The long-running transaction trap

The single most common autovacuum failure mode in production is a long-running transaction blocking cleanup. VACUUM can only reclaim space from tuples that are no longer visible to any current transaction. If a session has been holding an open transaction for hours — typically a forgotten psql session or an application bug — every dead tuple created after that transaction's snapshot becomes unreclaimable until the transaction ends.

The signal is in pg_stat_activity: look for state = 'idle in transaction' with xact_start more than a few minutes old. The query that finds the worst offenders:

SELECT pid, usename, application_name, state,
       NOW() - xact_start AS txn_age, query
FROM pg_stat_activity
WHERE state IN ('idle in transaction', 'idle in transaction (aborted)')
ORDER BY xact_start ASC;

The idle_in_transaction_session_timeout parameter is the right safety net — set it to 5-15 minutes in production. This kills transactions that have been idle for too long, preventing the autovacuum starvation pattern from accumulating.

The wraparound emergency

Postgres uses a 32-bit transaction ID, which wraps around every 2 billion transactions. To prevent confusion about which transactions are in the past versus the future, Postgres tracks a "frozen" XID horizon and aggressively vacuums tables whose oldest XID is approaching the wraparound threshold. If wraparound vacuums fall behind, Postgres enters a read-only emergency mode that requires manual intervention.

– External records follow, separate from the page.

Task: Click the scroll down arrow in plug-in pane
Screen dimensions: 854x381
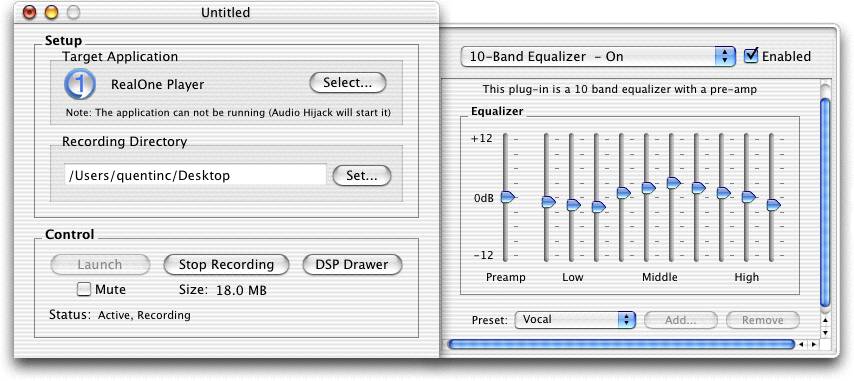Action: pos(825,332)
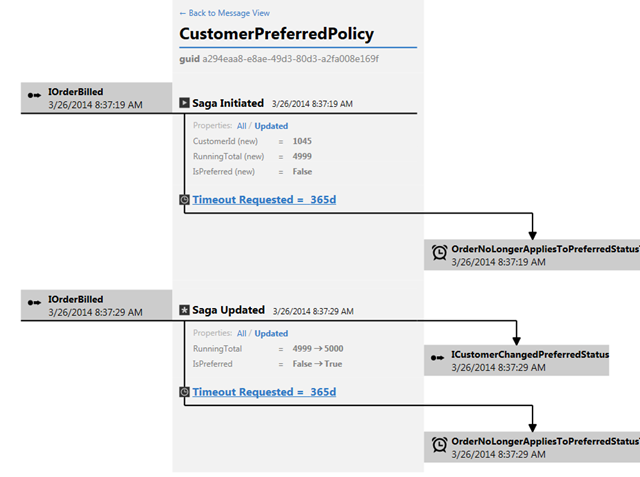This screenshot has height=477, width=640.
Task: Select the OrderNoLongerAppliesToPreferredStatus timeout at 8:37:29
Action: click(x=532, y=447)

The signal is age(datfrozenxid) for each database in pg_database. Above 200 million, normal autovacuum is running wraparound-aware. Above 1 billion, the emergency autovacuum is running and cannot be cancelled. Above 1.5 billion, the database refuses new transactions until VACUUM completes.

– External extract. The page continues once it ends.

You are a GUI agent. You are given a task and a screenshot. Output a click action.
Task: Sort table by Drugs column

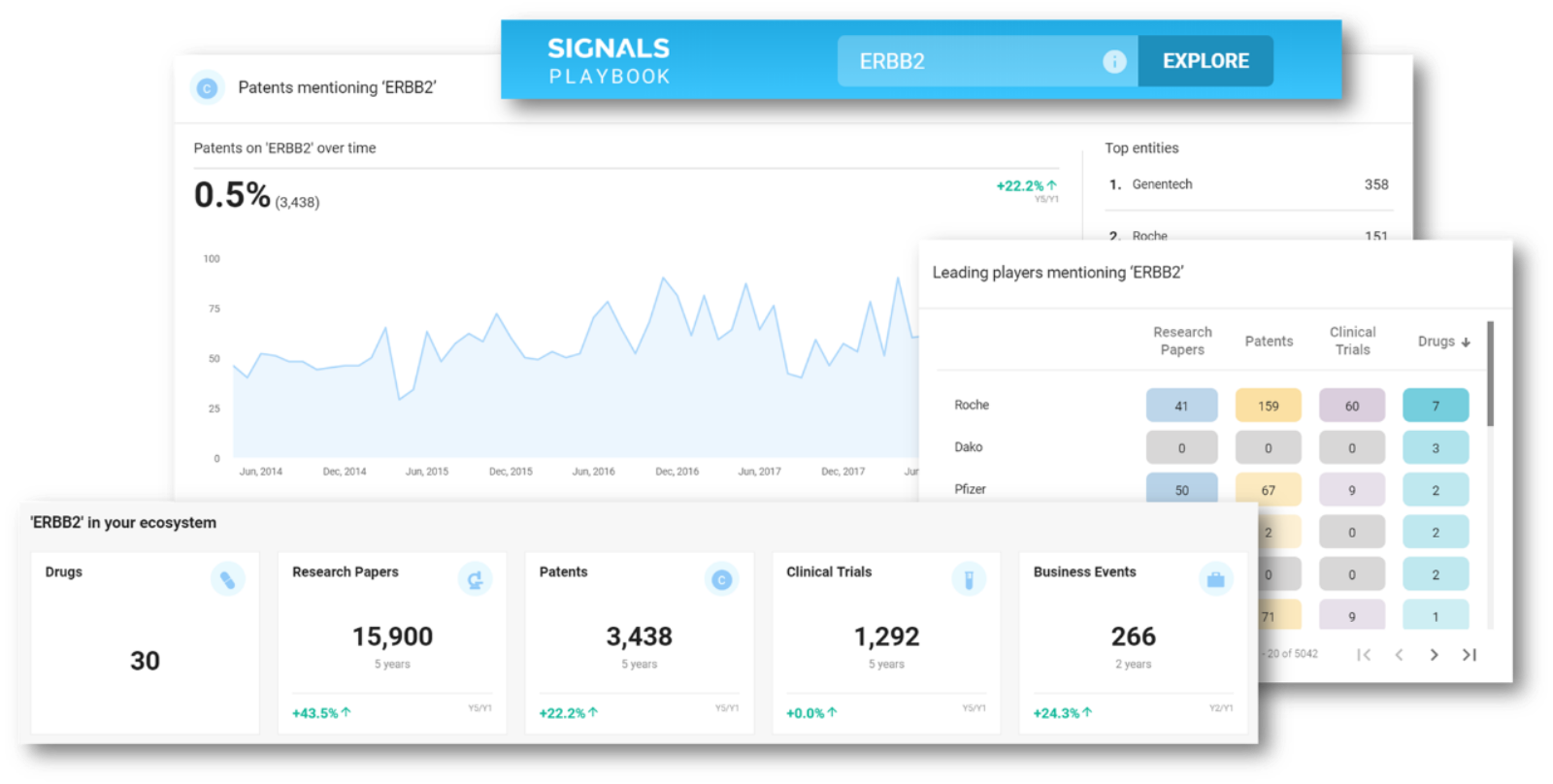(1443, 342)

The right defense is to avoid the situation by running autovacuum aggressively enough that wraparound is never close. The autovacuum_freeze_max_age parameter controls when wraparound vacuums start (default 200 million transactions). On busy systems, lower this to 100 million or 50 million to spread the wraparound work over time.

The reluctant vacuum problem

Autovacuum can be configured aggressively and still not run because the launcher process has limited concurrency. autovacuum_max_workers (default 3) limits how many tables can be vacuumed simultaneously. On a database with hundreds of large tables and continuous updates, three workers may not be enough — the launcher falls behind, queues up tables, and individual tables wait longer than their scale factor would suggest.

Raising max_workers to 5-10 on systems with dozens of busy tables is a common adjustment. The trade-off is that each worker consumes a connection slot and some I/O bandwidth.

The five operational signals

The dashboard for autovacuum health should include five signals. Dead tuple ratio per table from pg_stat_user_tables: alert above 20%. Time since last autovacuum from pg_stat_user_tables.last_autovacuum: alert if no recent autovacuum on a table that should be getting them. Frozen XID age from pg_database.datfrozenxid: alert above 500 million. Idle-in-transaction count from pg_stat_activity: alert if any transaction has been idle in transaction for more than 5 minutes. Autovacuum worker utilization by counting active workers in pg_stat_activity where application_name like 'autovacuum%'.

The deeper observation

Autovacuum is one of those subsystems that is invisible when working and catastrophic when not. The defaults are calibrated for an average that does not exist — most tables either need less aggressive vacuuming than the defaults provide or much more. The right discipline is to treat autovacuum settings as part of the schema rather than as a global database parameter, and to override per-table based on actual update rates and table sizes. The investment is hours per year and pays back in queries that stay fast as tables grow.